Juntamente com o seu extenso e original legado teológico, Castillo deixa-nos algumas opções radicais às quais nunca renunciou: o seguimento de Jesus e a prossecução da sua causa, em oposição à obediência ao Código de Direito Canônico; espiritualidade libertadora para pessoas insatisfeitas, incluindo não crentes, em oposição ao ascetismo mortificante do corpo; compromisso social em locais de marginalização, comparado à instalação confortável no sistema; teologia popular (não populista), ligada às comunidades de base e elaborada a partir da dor e do sofrimento das vítimas, em oposição à teologia sem compaixão ou profundidade de misericórdia; consciência crítica contra a submissão clerical à instituição eclesiástica; liberdade de consciência, comparada à obediência cega aos ensinamentos eclesiásticos; a opção ético-evangélica pelas pessoas e setores mais vulneráveis ​​da sociedade, diante do interclassismo que acaba por privilegiar as classes abastadas; a defesa dos direitos humanos na Igreja e na sociedade, contra a sua transgressão sistemática por parte das organizações nacionais e internacionais cuja missão é garantir a sua prática, especialmente em favor das pessoas, povos e grupos humanos a quem são negados, e pela Código de Direito Canônico, que não respeita a divisão de poderes, nem pratica a democracia, nem, consequentemente, respeita os direitos humanos e as liberdades dos cristãos.

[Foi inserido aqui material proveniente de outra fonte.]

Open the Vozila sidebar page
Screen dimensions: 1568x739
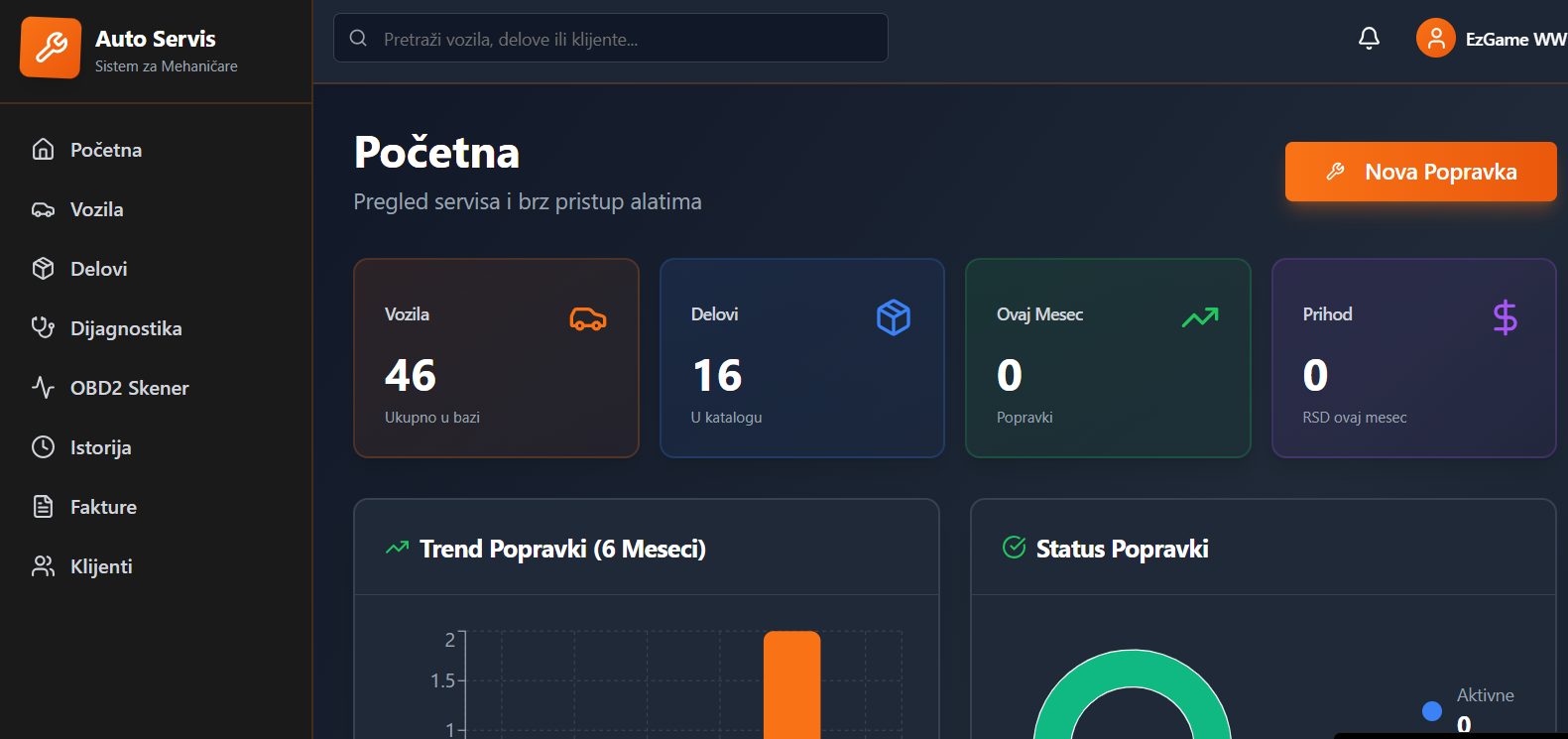pos(96,209)
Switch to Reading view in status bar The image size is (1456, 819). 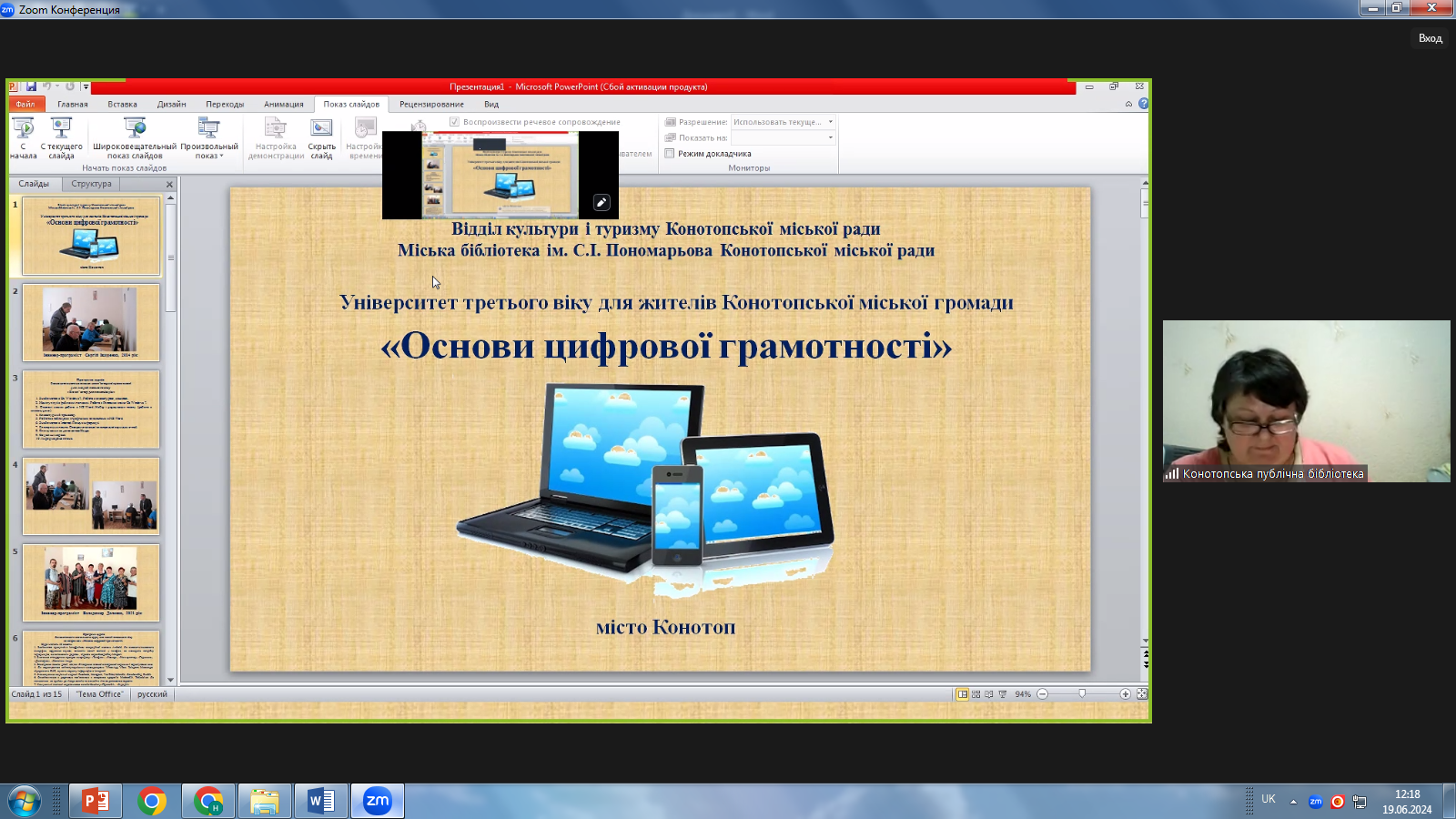click(x=989, y=694)
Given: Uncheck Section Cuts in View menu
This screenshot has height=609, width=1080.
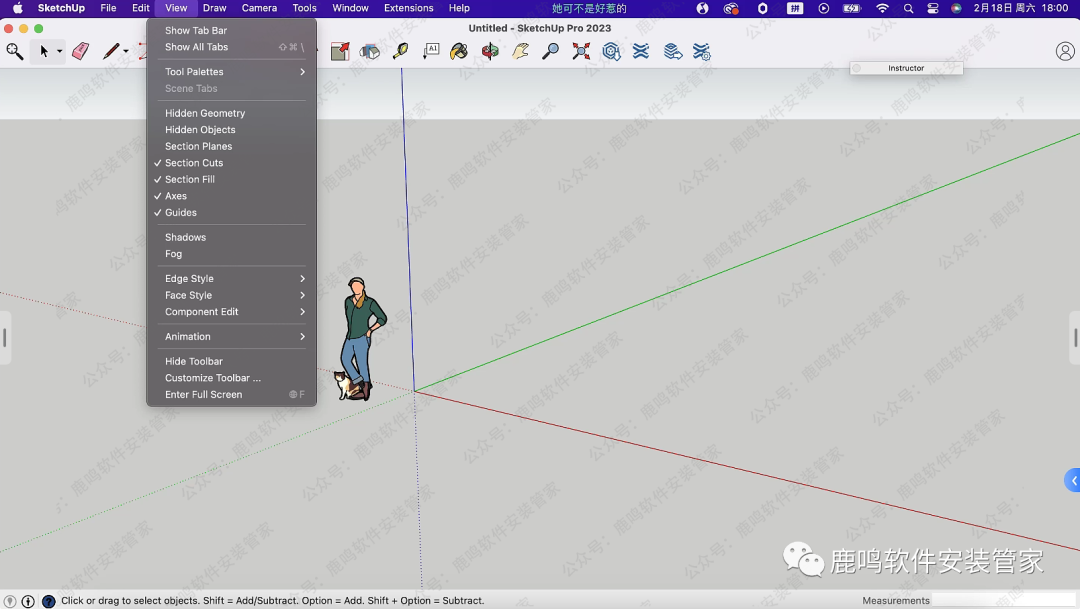Looking at the screenshot, I should 194,163.
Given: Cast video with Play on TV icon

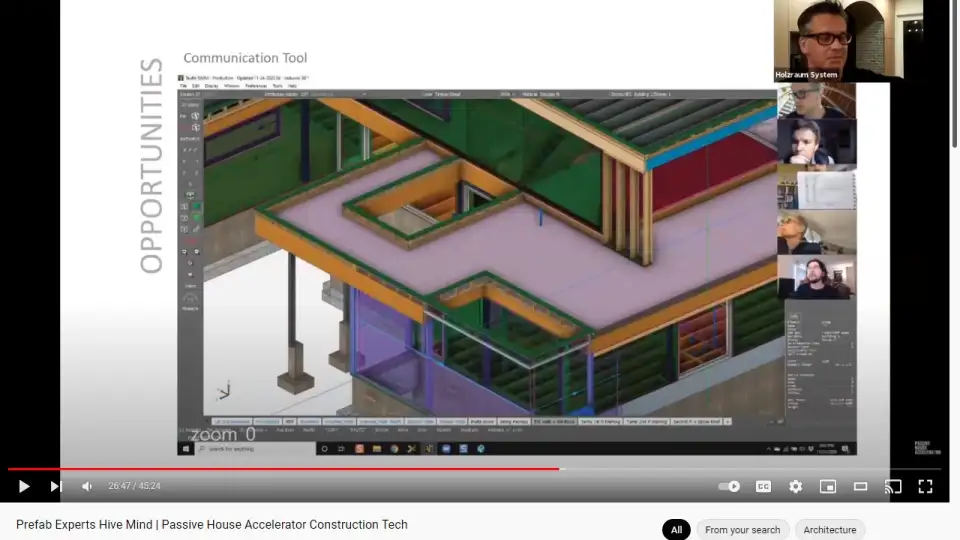Looking at the screenshot, I should click(893, 486).
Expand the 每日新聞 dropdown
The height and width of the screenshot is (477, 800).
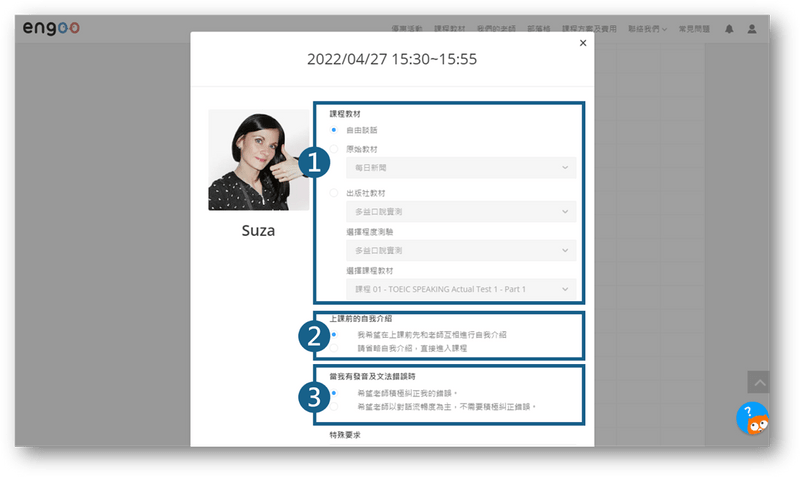[461, 167]
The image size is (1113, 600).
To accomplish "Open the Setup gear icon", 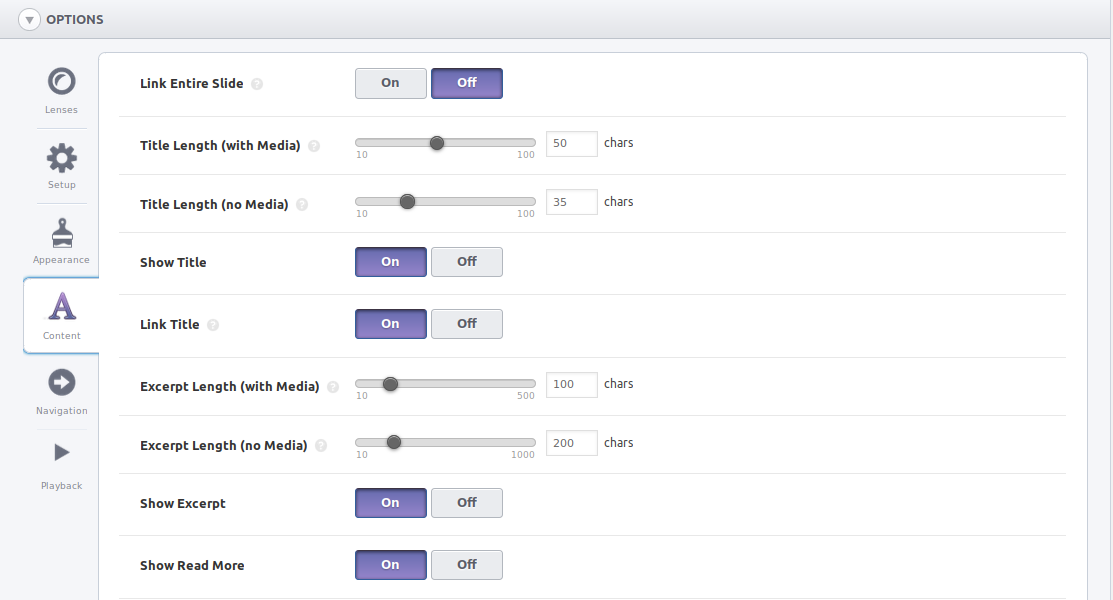I will click(62, 158).
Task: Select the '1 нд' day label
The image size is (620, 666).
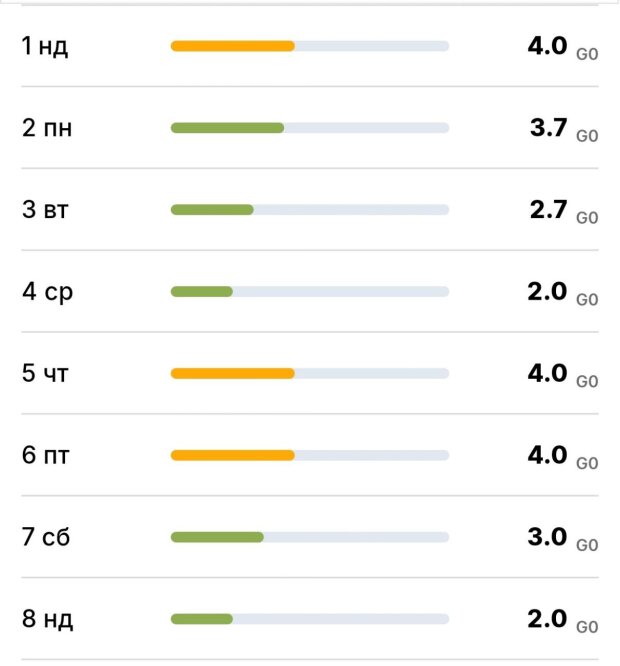Action: (x=45, y=47)
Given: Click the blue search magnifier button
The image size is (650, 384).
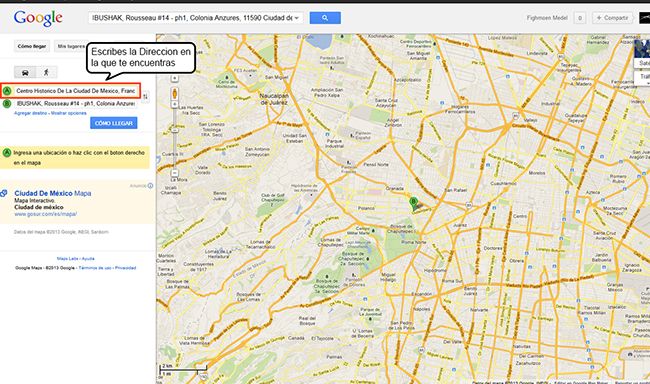Looking at the screenshot, I should (325, 18).
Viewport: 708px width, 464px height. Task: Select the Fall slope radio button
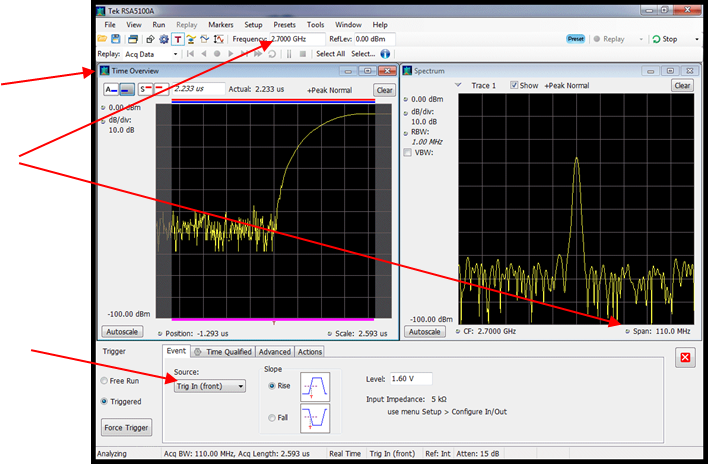[x=271, y=418]
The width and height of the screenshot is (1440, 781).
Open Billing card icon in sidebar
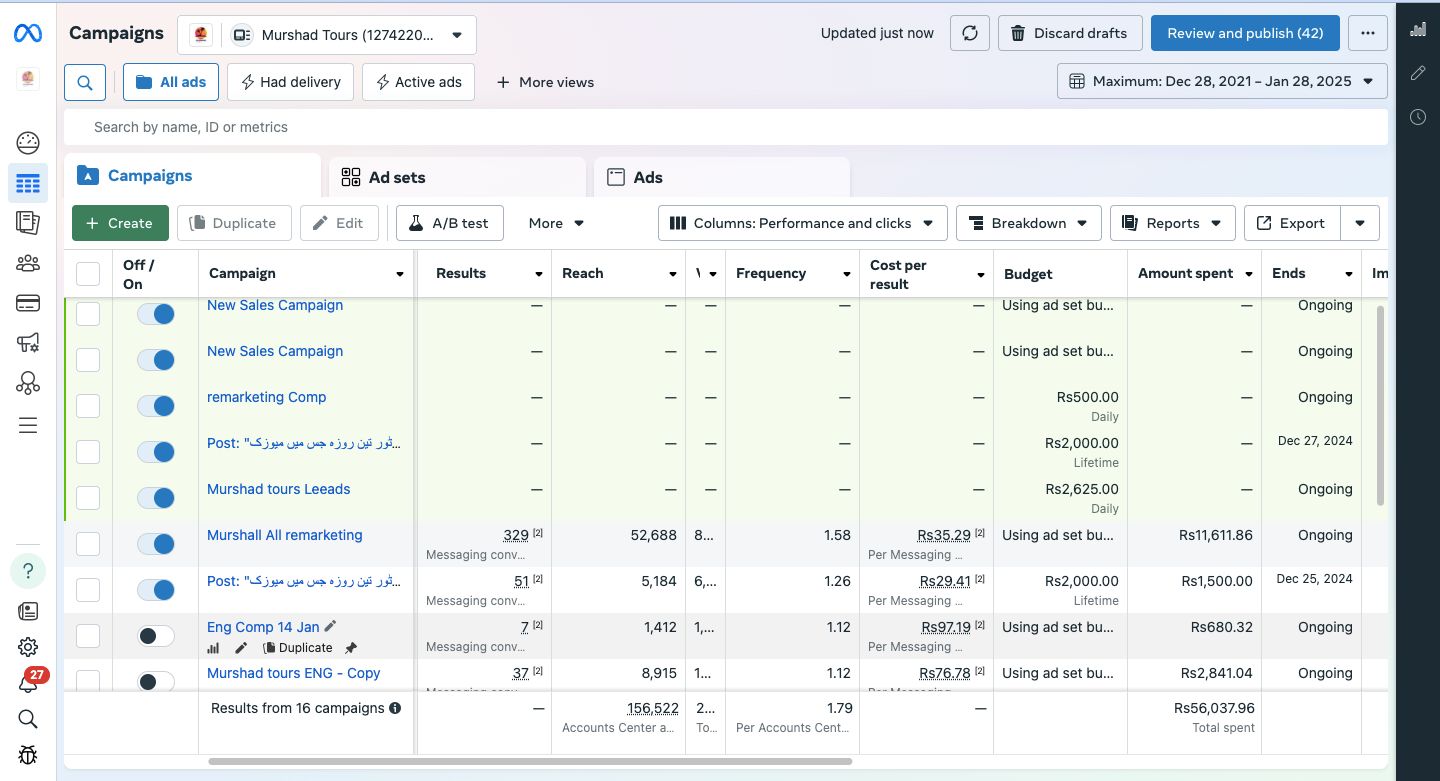(x=28, y=303)
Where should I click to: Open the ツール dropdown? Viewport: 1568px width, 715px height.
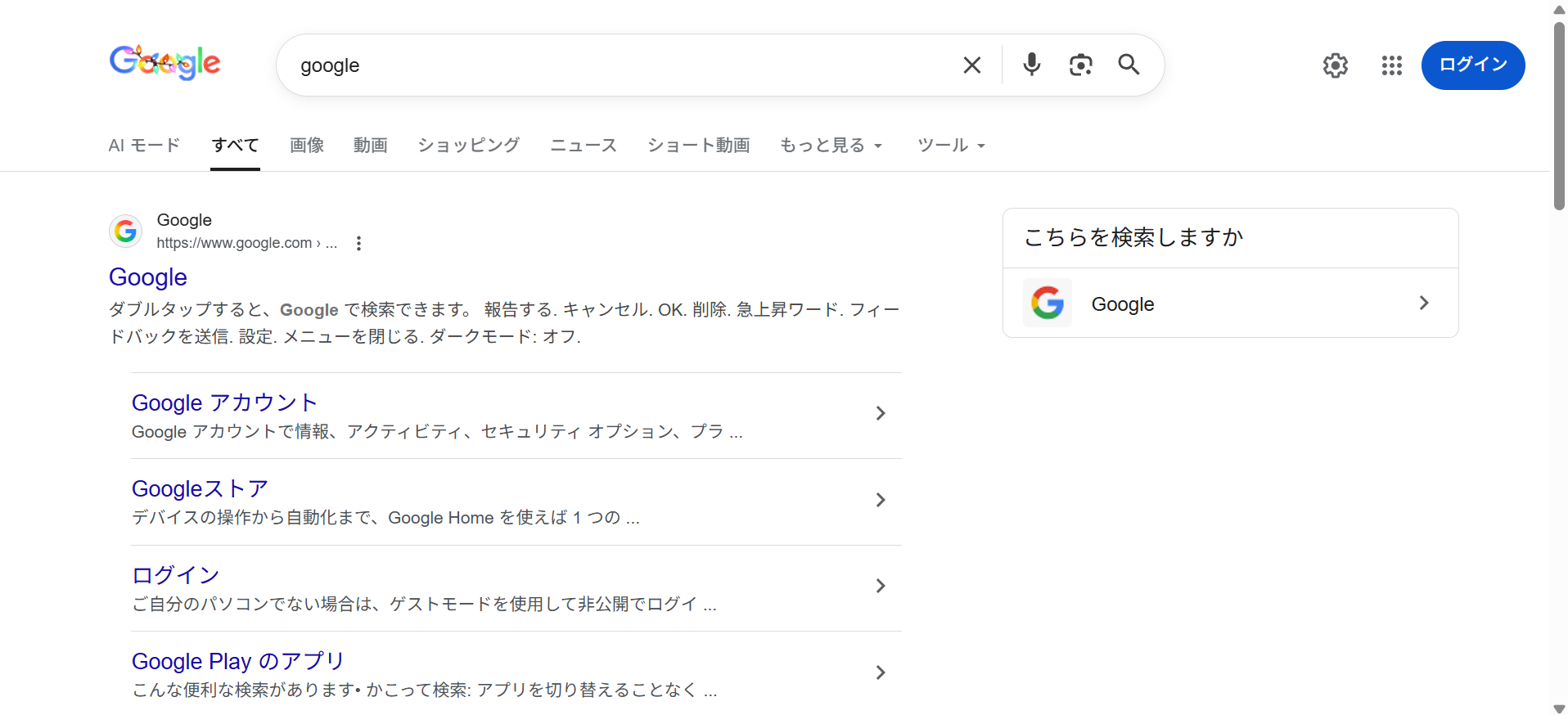[950, 146]
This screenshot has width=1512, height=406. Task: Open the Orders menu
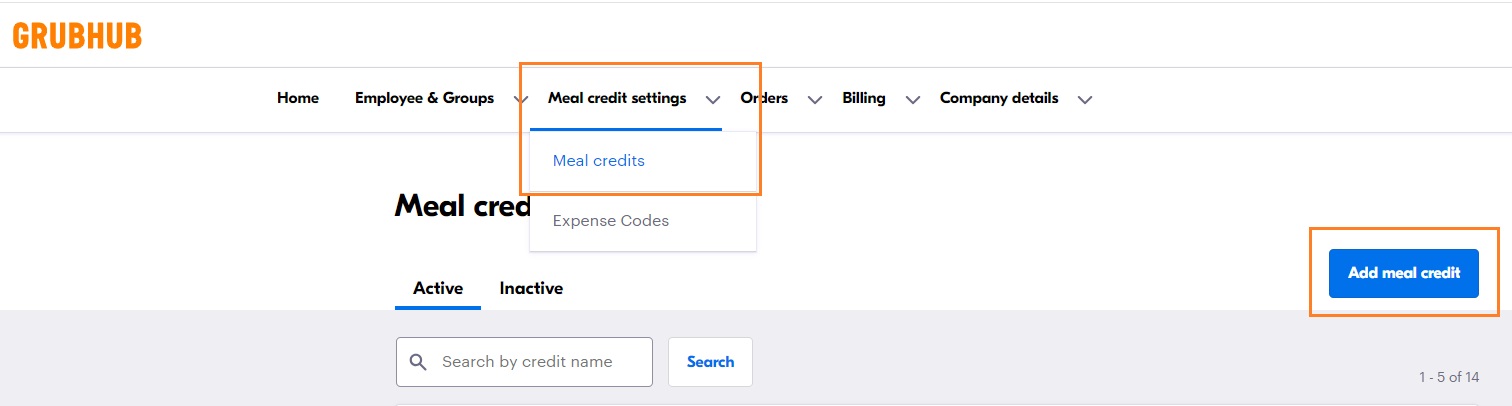click(764, 98)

Termino este perfil com uma anedota deliciosa que ele conta sobre sua mãe em suas Memórias. A uma pergunta que Pepe Castillo fez à sua mãe quando criança sobre o mistério da Santíssima Trindade, ela respondeu: “Pepito, você não pensa nisso”. Durante os seus 94 anos de vida, Pepito certamente terá seguido outros sábios conselhos da sua mãe, mas certamente não este, porque tem pensado, muito, na Trindade, mas não através do raciocínio complexo e ininteligível do velho neoescolástica., mas como experiência comunitária e solidária de Deus, sobretudo do Deus de Jesus de Nazaré, o Cristo libertador.